Rapid weight gain has been recently associated with asthma at school age, but its influence in respiratory symptoms during infancy is still unknown.

Methods

Answers from 6541 parents living in six different cities of Brazil to the International Study of Wheezing in Infants (EISL) questionnaire were analysed. Data from reported weight and height at birth and at one year were used to calculate BMI. Rapid body mass index (BMI) gain was defined by the difference in BMI superior to 1.0z and excessive by the difference superior to 2.0z.

Results

Rapid BMI gain was found in 45.8% infants and excessive in 24.4%. Boys showed a significantly higher BMI gain than girls. Girls with rapid BMI gain showed a significantly higher prevalence of hospitalisation for wheezing (8.8% vs. 6.4%; aOR: 1.4, 95%CI: 1.1–1.8), severe wheezing (18.1% vs. 15.0%; aOR: 1.3, 95%CI: 1.0–1.5) and medical diagnosis of asthma (7.5% vs. 5.7%; aOR: 1.3, 95%CI: 1.0–1.7). Girls with excessive BMI gain also had a significantly higher prevalence of hospitalisation for wheezing (9.8% vs. 6.7%; aOR: 1.5, 95%CI: 1.1–2.0) and severe wheezing (18.9% vs. 15.5%; aOR: 1.3, 95%CI: 1.0–1.6). No significant association was found among boys.

Conclusions

The majority of the evaluated infants showed BMI gain above expected in the first year of life. Although more commonly found in boys, rapid and excessive BMI gain in the first year of life was significantly related to more severe patterns of wheezing in infancy among girls.

**Action item A**
What share of infants in the infant weight gain abstract had excessive BMI gain?
**Action item B**
Reproduce the part of the abstract starting at "Rapid BMI gain was" and ending at "found among boys.".
Rely only on the abstract above.

**Available data**
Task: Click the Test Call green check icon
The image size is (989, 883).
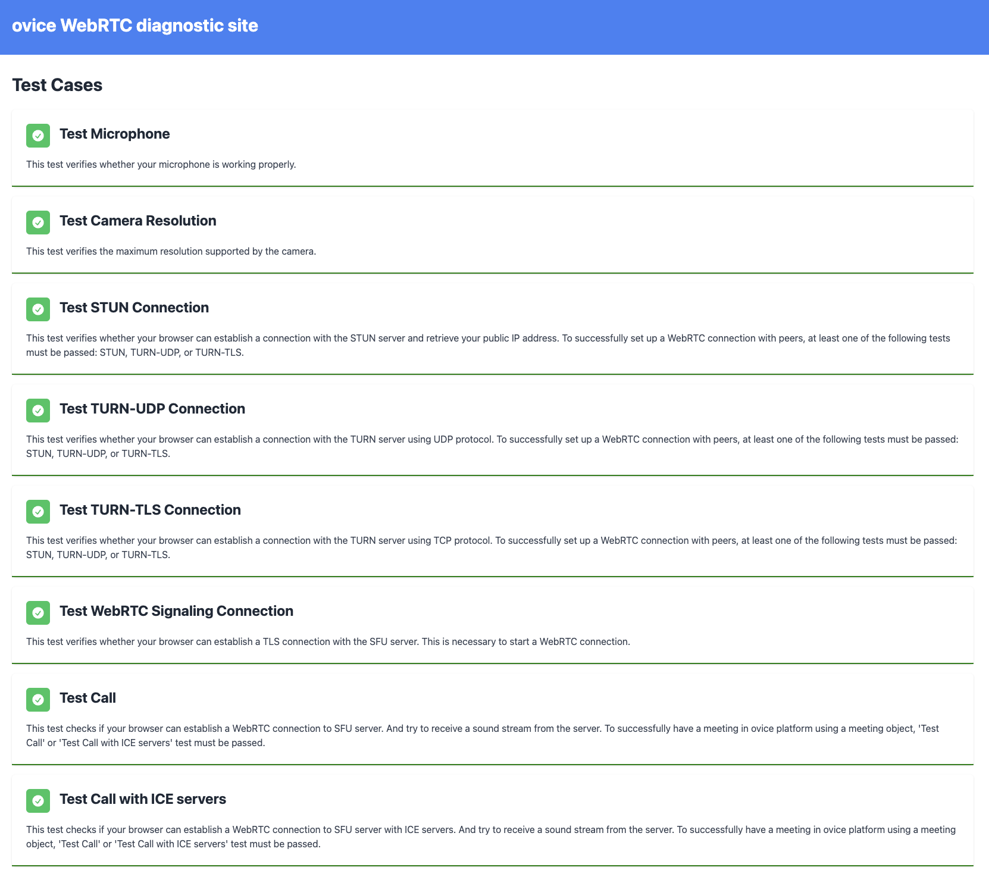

**Final answer A**
24.4%

**Final answer B**
Rapid BMI gain was found in 45.8% infants and excessive in 24.4%. Boys showed a significantly higher BMI gain than girls. Girls with rapid BMI gain showed a significantly higher prevalence of hospitalisation for wheezing (8.8% vs. 6.4%; aOR: 1.4, 95%CI: 1.1–1.8), severe wheezing (18.1% vs. 15.0%; aOR: 1.3, 95%CI: 1.0–1.5) and medical diagnosis of asthma (7.5% vs. 5.7%; aOR: 1.3, 95%CI: 1.0–1.7). Girls with excessive BMI gain also had a significantly higher prevalence of hospitalisation for wheezing (9.8% vs. 6.7%; aOR: 1.5, 95%CI: 1.1–2.0) and severe wheezing (18.9% vs. 15.5%; aOR: 1.3, 95%CI: 1.0–1.6). No significant association was found among boys.